According to the providers who spoke to Prism, continuing to offer abortion care is their primary concern, along with reducing any risk of contracting the virus. Many clinics are implementing new safety measures in the face of COVID-19. APWHC and other clinics have started to stagger their appointments and increase their already stringent cleaning protocols, and staff will now be gloved between patient interactions. Clinics are also rearranging waiting rooms to create more “barrier spaces” and removing chairs so there is more distance between patients. Some safety measures will have a more direct effect on patients’ experiences. Like many health centers, clinics offering abortion care now ask patients not to bring companions with them to the clinic waiting room. APWHC has also added a pre-appointment screening call to their process as a way of learning if a person has any COVID-19 symptoms.
While Hales and her staff are doing everything they can to calm patients’ fears, she told Prism there are some questions she doesn’t have answers for.

=== Entries shown ===
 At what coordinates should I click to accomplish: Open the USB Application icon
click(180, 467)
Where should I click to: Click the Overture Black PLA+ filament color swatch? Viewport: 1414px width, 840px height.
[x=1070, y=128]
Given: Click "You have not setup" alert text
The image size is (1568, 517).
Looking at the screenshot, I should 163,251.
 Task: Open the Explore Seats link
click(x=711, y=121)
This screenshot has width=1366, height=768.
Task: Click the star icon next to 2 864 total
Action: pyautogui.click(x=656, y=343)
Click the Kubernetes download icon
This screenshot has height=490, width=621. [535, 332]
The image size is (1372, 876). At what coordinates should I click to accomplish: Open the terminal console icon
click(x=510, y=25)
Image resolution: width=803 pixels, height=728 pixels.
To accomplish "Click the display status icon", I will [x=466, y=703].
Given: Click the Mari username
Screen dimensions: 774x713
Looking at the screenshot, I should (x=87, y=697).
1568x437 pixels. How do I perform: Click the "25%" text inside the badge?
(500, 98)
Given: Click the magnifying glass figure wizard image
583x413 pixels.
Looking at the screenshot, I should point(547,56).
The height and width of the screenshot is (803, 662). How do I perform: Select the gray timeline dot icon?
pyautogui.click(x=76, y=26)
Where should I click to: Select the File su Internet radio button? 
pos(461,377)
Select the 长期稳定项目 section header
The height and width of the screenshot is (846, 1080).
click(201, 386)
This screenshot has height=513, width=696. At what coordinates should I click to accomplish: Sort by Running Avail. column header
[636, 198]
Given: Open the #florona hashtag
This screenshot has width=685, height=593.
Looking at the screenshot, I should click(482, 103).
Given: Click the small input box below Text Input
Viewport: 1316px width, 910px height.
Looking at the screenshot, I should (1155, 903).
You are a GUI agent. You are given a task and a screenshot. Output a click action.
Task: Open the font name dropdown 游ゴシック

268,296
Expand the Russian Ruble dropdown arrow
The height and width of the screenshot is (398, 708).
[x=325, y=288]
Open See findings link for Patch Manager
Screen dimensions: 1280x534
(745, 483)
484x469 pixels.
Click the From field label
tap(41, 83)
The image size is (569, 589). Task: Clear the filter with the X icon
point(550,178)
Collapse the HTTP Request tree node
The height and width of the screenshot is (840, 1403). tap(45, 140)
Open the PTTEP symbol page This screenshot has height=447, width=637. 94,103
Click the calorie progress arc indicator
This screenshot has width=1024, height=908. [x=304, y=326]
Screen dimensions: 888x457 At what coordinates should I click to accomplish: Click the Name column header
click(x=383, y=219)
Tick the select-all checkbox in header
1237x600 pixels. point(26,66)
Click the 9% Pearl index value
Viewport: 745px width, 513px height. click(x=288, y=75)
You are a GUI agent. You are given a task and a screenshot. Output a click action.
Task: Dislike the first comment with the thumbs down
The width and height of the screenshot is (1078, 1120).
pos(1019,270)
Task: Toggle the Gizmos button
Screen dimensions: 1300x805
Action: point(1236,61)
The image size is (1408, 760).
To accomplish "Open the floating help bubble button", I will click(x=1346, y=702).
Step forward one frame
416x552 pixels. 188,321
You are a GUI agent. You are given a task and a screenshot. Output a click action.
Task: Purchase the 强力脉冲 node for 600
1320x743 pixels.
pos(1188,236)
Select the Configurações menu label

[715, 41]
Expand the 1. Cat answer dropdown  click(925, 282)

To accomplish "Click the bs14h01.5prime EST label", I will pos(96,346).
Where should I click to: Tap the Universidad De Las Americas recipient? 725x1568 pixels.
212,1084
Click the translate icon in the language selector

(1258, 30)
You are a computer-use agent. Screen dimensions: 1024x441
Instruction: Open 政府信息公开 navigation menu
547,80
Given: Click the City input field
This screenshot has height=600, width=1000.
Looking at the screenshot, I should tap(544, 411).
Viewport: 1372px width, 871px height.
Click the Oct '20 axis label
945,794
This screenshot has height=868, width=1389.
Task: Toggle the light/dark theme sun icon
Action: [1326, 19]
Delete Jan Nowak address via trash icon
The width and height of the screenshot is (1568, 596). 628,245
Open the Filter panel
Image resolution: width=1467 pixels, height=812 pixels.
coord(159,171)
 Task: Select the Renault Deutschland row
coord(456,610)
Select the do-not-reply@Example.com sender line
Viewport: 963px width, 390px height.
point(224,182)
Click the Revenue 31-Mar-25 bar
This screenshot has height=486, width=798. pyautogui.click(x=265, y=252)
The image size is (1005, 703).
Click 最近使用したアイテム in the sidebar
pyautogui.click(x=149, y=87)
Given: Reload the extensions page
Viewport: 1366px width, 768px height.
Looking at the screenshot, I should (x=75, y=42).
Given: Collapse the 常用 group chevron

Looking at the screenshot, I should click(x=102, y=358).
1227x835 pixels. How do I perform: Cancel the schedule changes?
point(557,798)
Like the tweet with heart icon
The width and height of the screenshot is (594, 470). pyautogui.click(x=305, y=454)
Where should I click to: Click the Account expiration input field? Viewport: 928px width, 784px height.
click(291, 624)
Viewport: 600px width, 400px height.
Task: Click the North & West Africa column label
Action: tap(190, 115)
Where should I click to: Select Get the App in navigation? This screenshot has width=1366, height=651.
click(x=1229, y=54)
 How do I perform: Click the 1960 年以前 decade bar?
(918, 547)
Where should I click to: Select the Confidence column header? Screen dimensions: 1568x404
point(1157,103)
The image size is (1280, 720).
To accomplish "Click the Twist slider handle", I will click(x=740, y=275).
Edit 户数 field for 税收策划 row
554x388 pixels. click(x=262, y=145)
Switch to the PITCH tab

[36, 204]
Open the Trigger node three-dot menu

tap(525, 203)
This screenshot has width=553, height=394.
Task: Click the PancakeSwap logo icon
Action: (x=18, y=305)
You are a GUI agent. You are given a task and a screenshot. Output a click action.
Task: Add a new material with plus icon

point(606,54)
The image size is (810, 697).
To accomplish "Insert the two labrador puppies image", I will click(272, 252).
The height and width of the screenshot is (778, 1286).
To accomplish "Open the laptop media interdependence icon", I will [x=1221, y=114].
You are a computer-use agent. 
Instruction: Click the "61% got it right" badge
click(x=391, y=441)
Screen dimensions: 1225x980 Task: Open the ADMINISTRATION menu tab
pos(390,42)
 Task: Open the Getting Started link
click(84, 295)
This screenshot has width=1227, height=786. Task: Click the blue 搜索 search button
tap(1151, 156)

=== Using the information ===
(A) List every safety measure that the passage about abortion clinics during COVID-19 describes clinics adopting.
(B) According to the passage about abortion clinics during COVID-19, what is APWHC's pre-appointment screening call meant to find out?
(C) Print word for word the portion of the passage about abortion clinics during COVID-19 that begins with "While Hales and" and ends after "have answers for.".
The data has no connection to the passage about abortion clinics during COVID-19.

=== Solutions below ===
(A)
- Staggering appointments
- Increasing their cleaning protocols
- Having staff wear gloves between patient interactions
- Rearranging waiting rooms to create more "barrier spaces"
- Removing chairs so there is more distance between patients
- Asking patients not to bring companions to the clinic waiting room
- Adding a pre-appointment screening call to learn whether a person has any COVID-19 symptoms

(B) It is meant to find out whether a person has any COVID-19 symptoms.

(C)
While Hales and her staff are doing everything they can to calm patients’ fears, she told Prism there are some questions she doesn’t have answers for.